**ASSIGNMENT**
Copy the records below word for word, leaving out the pictures.

**DATASET**
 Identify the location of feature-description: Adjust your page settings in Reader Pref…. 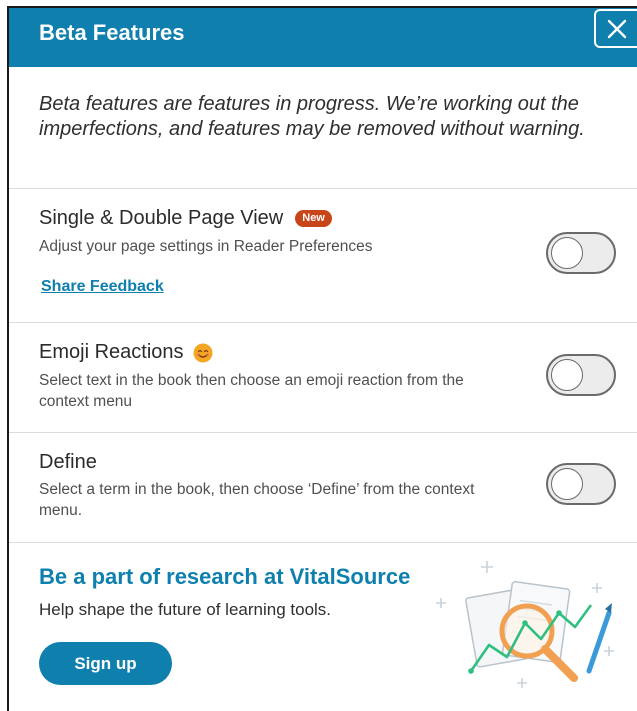
(206, 246).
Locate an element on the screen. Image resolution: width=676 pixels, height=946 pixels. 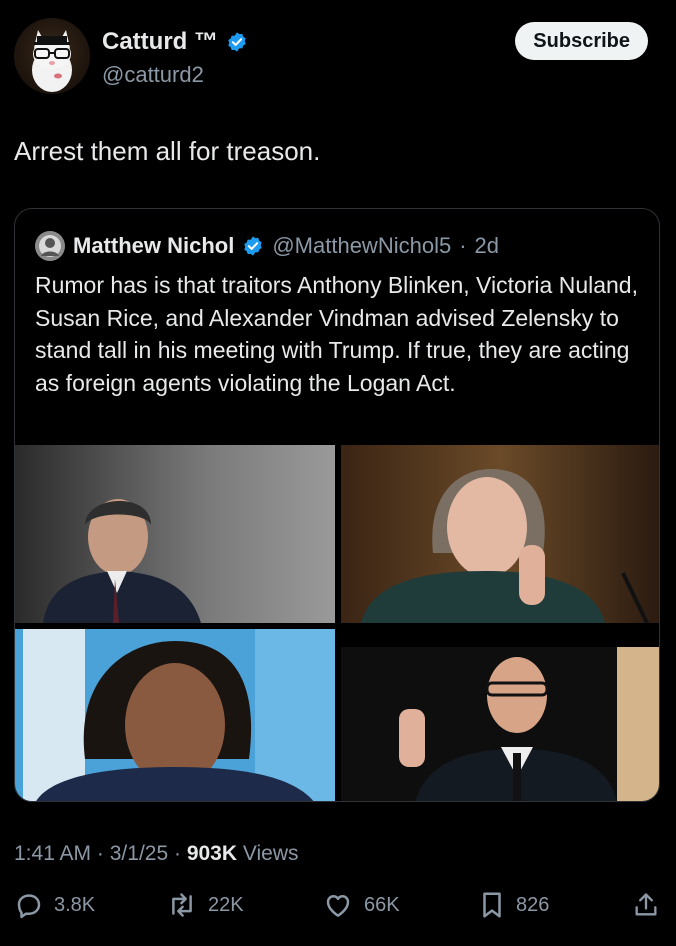
tweet-date: 3/1/25 is located at coordinates (139, 854).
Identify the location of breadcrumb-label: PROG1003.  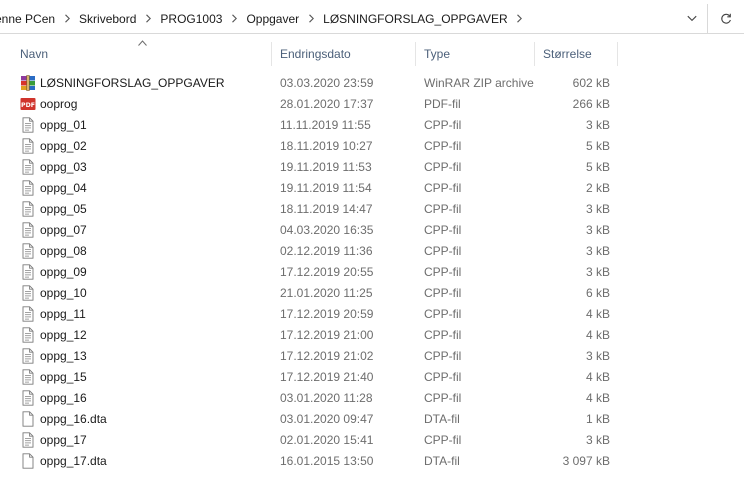
(192, 18).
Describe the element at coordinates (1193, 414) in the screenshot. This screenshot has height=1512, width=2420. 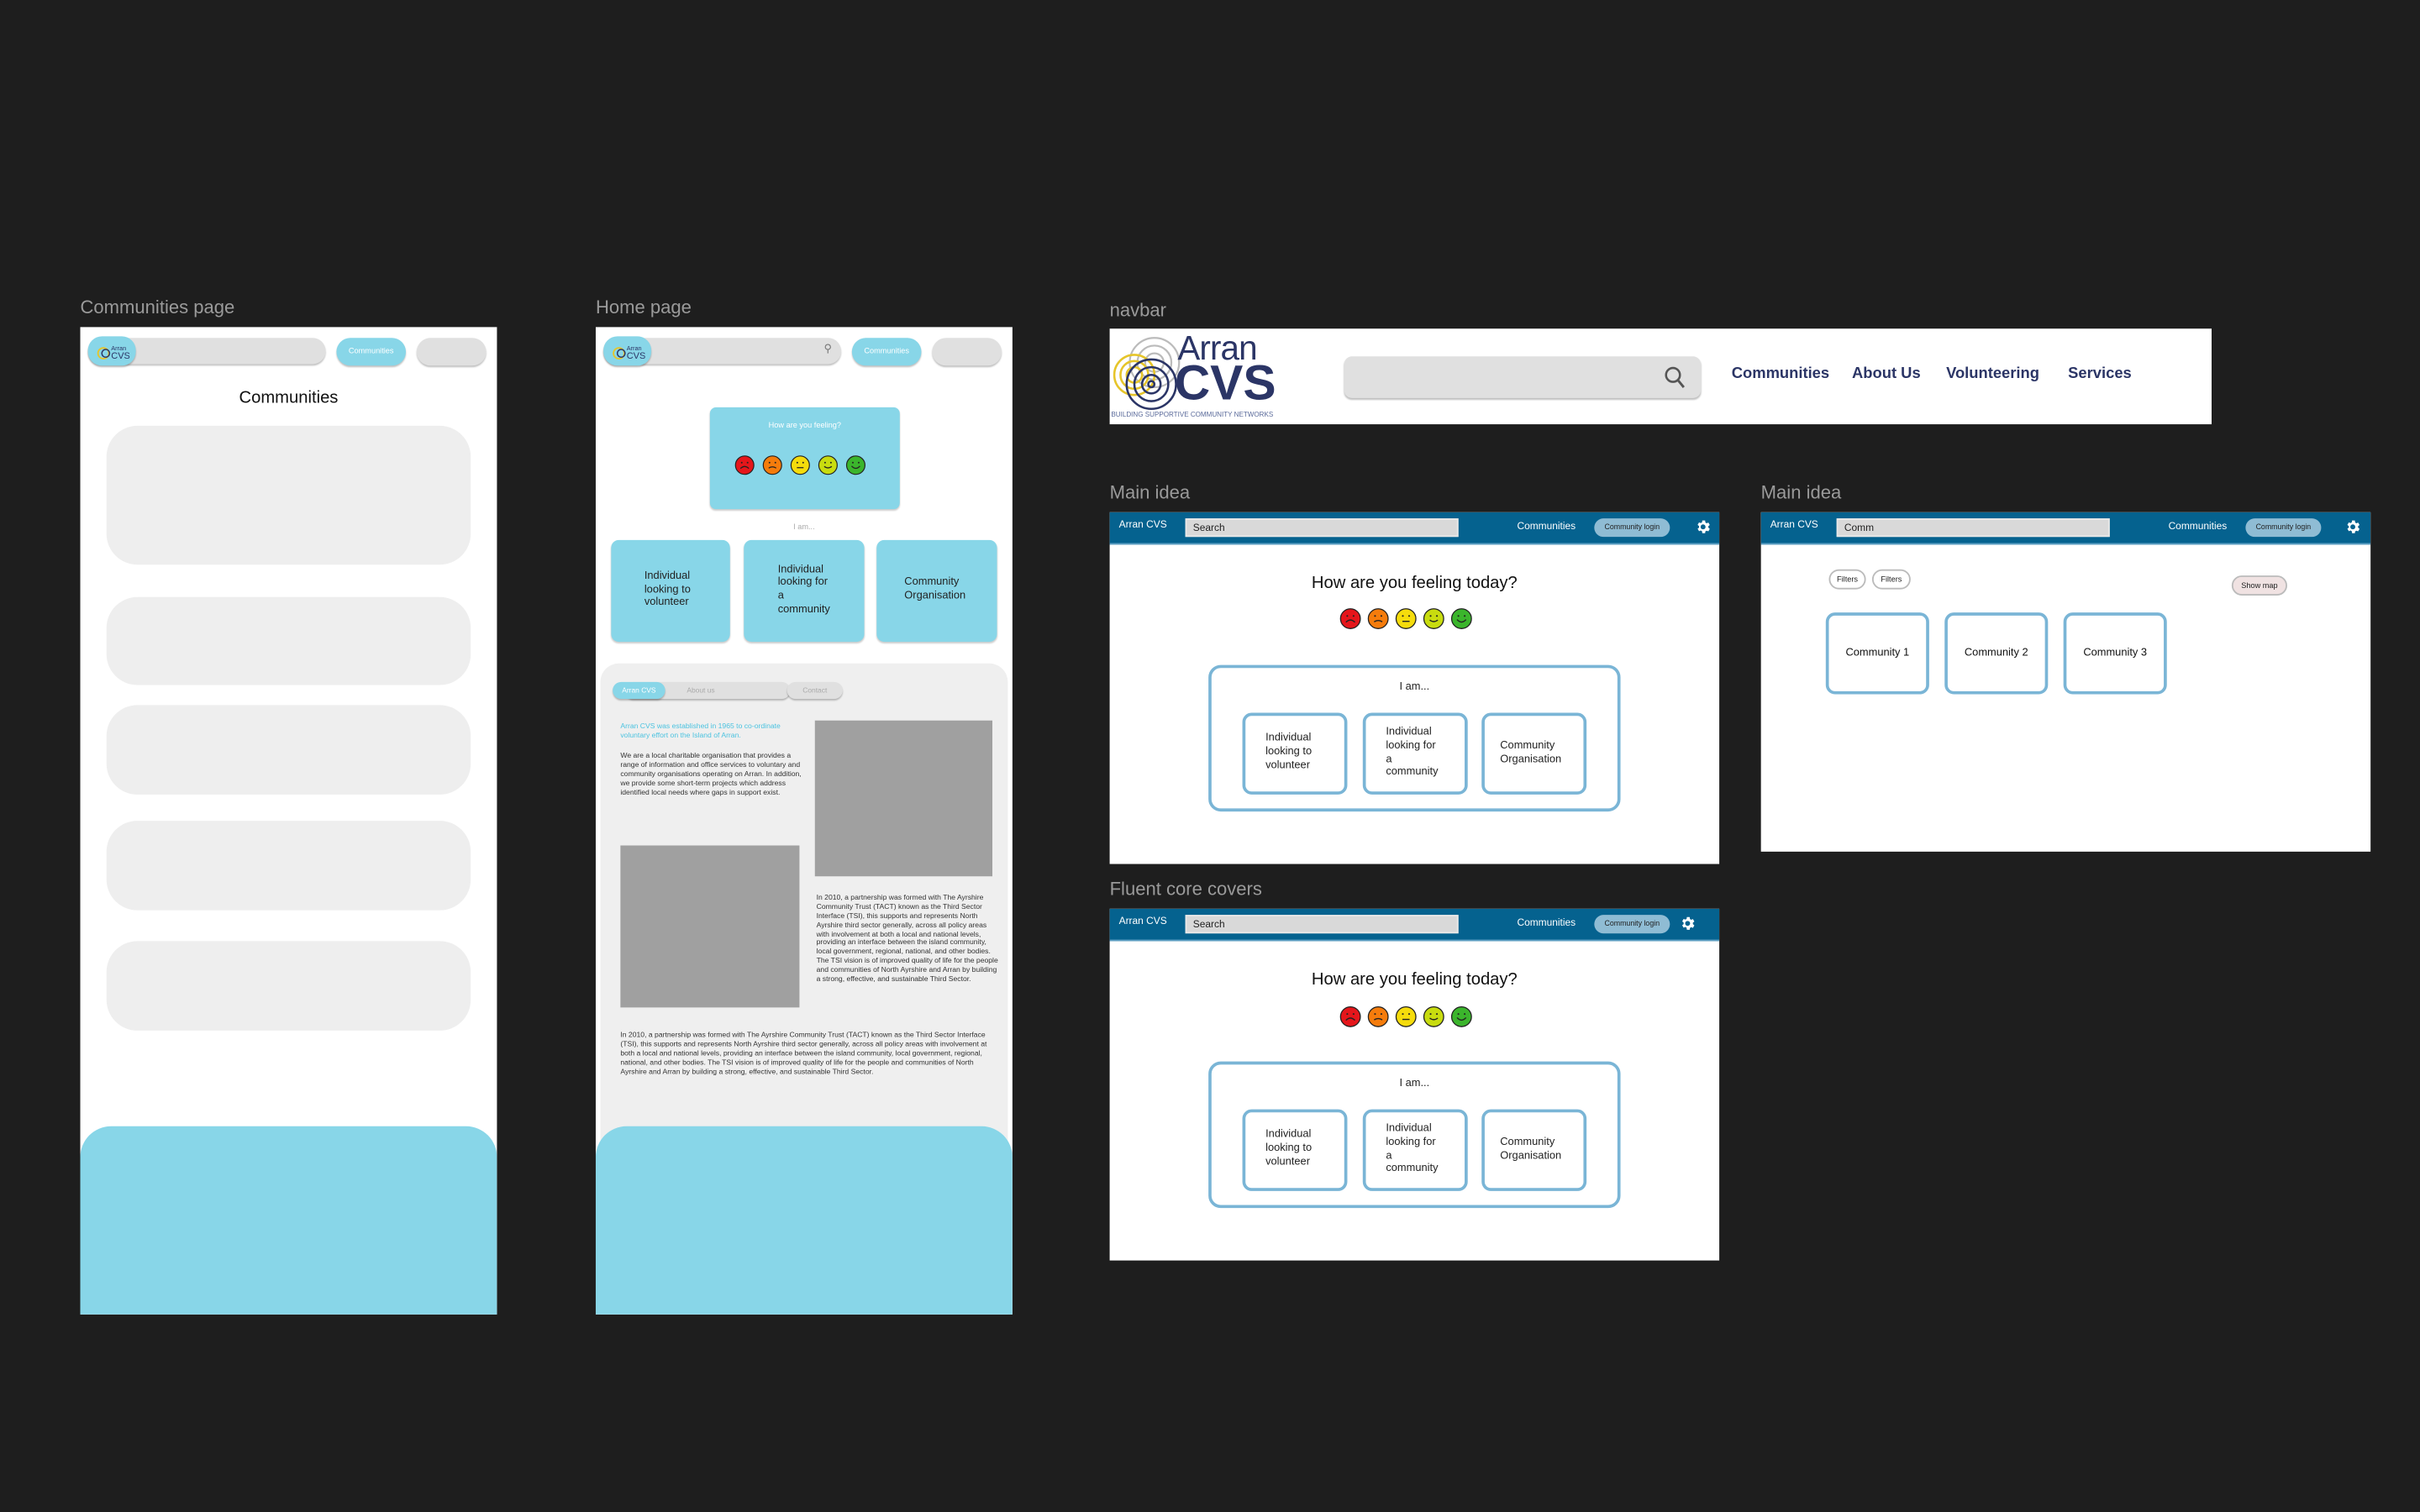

**RESPONSE**
 Identify the location of feature-description: Adjust your page settings in Reader Pref…. 
(206, 246).
Locate an element on the screen. Image resolution: width=676 pixels, height=946 pixels. 
tweet-date: 3/1/25 is located at coordinates (139, 854).
Identify the location of breadcrumb-label: PROG1003.  
(192, 18).
Describe the element at coordinates (1193, 414) in the screenshot. This screenshot has height=1512, width=2420. 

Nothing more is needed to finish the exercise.